Friday's news actually brings two, somewhat-related stories about questionable practices at the Clinton Foundation, the charitable organization that Bill Clinton created after leaving the White House. Reuters notes that when she became secretary of state in 2009, Hillary Clinton pledged to President Obama that the foundation would issue an annual report of all of its donors, to ease worries about foreign influence on the nation's top diplomat. That promise soon fell by the wayside, though: The Clinton Health Access Initiative, by far the foundation's largest element, hasn't issued a report since 2010. (CHAI was spun off that year, but remains subject to the same rules.) An official acknowledged the mistake.

Meanwhile, The Wall Street Journal notes that while the foundation also forswore donations from foreign governments while Hillary Clinton was helming the State Department, "that didn’t stop the foundation from raising millions of dollars from foreigners with connections to their home governments, a review of foundation disclosures shows." Specifically:

One is a member of the Saudi royal family. Another is a Ukrainian oligarch and former parliamentarian. Others are individuals with close connections to foreign governments that stem from their business activities. Their professed policy interests range from human rights to U.S.-Cuba relations.

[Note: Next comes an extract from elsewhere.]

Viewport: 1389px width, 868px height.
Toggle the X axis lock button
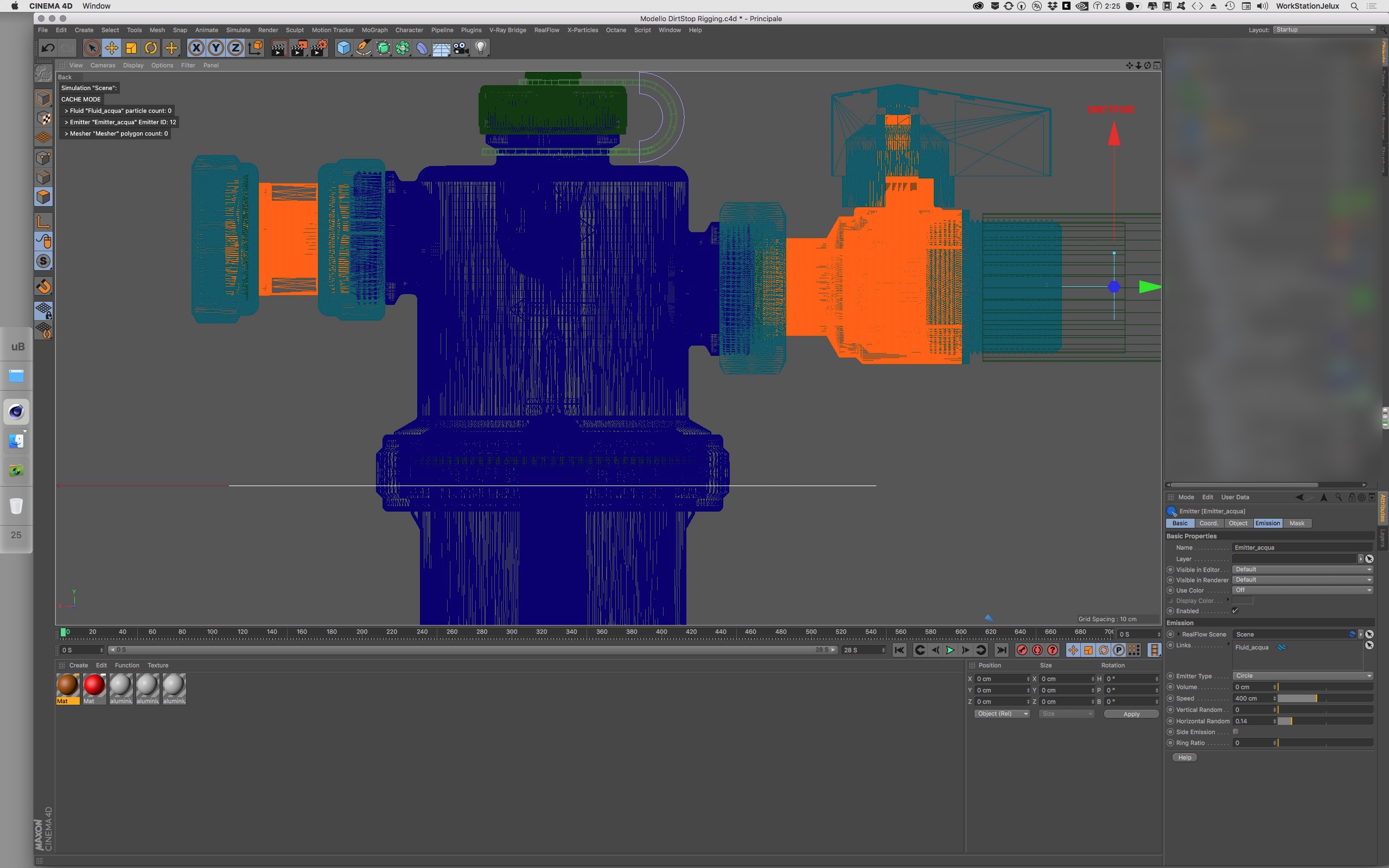coord(196,48)
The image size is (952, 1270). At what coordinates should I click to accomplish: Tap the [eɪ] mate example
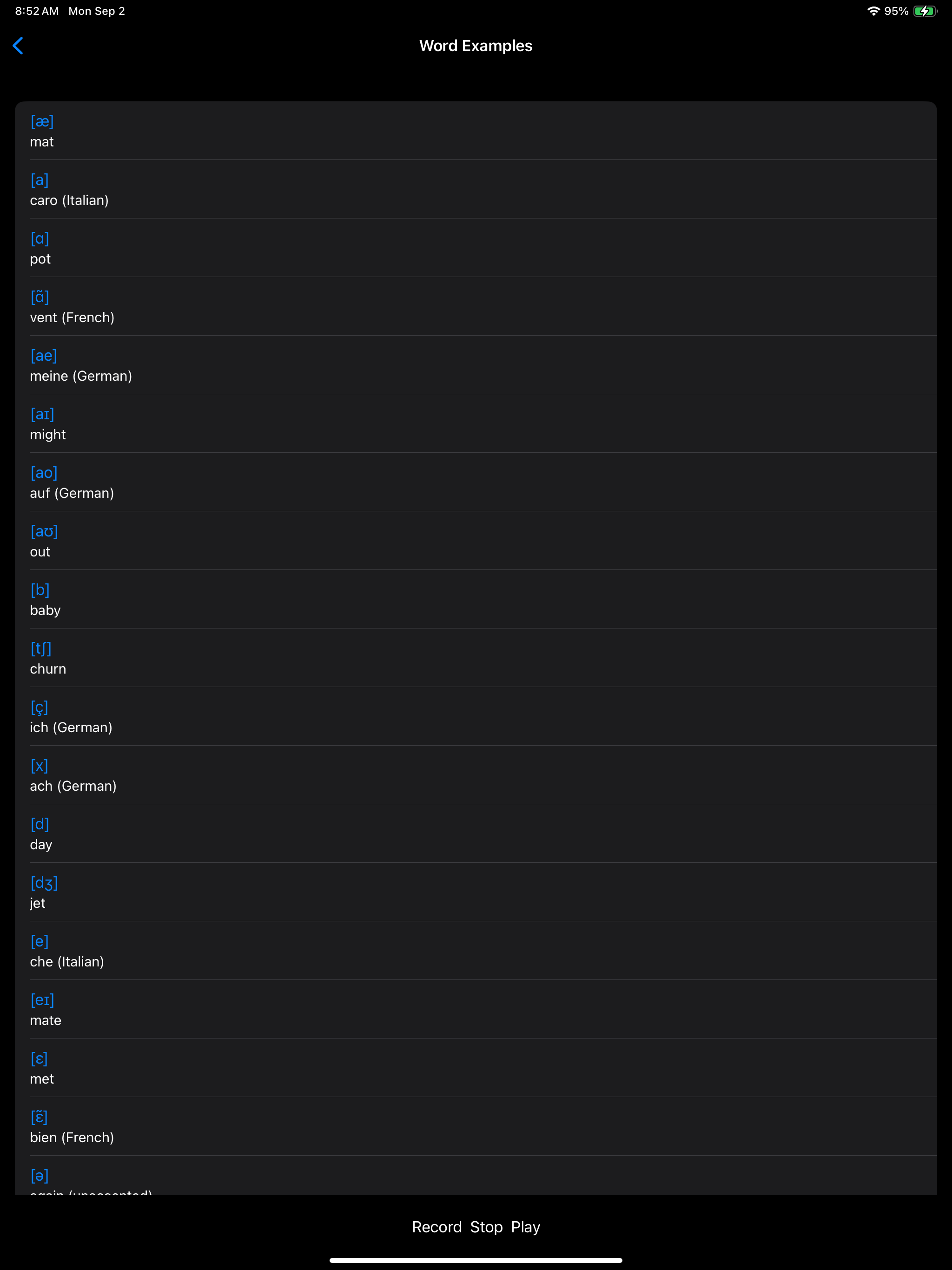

All told, more than a dozen foreign individuals and their foundations and companies were large donors to the Clinton Foundation in the years after Mrs. Clinton became secretary of state in 2009, collectively giving between $34 million and $68 million, foundation records show. Some donors also provided funding directly to charitable projects sponsored by the foundation, valued by the organization at $60 million.

The problem here isn't that the Clinton Foundation wasn't following the rules. As with the email controversy, where there's evidence that the letter (though not the spirit) of public-records laws was followed, the problem here is with the rules themselves. It's hard to imagine any guideline that could avoid any suggestion that foreign actors were trying to influence Hillary Clinton, but also allow the Clinton Foundation to continue supporting its work. How many global donors have no connection to a foreign government?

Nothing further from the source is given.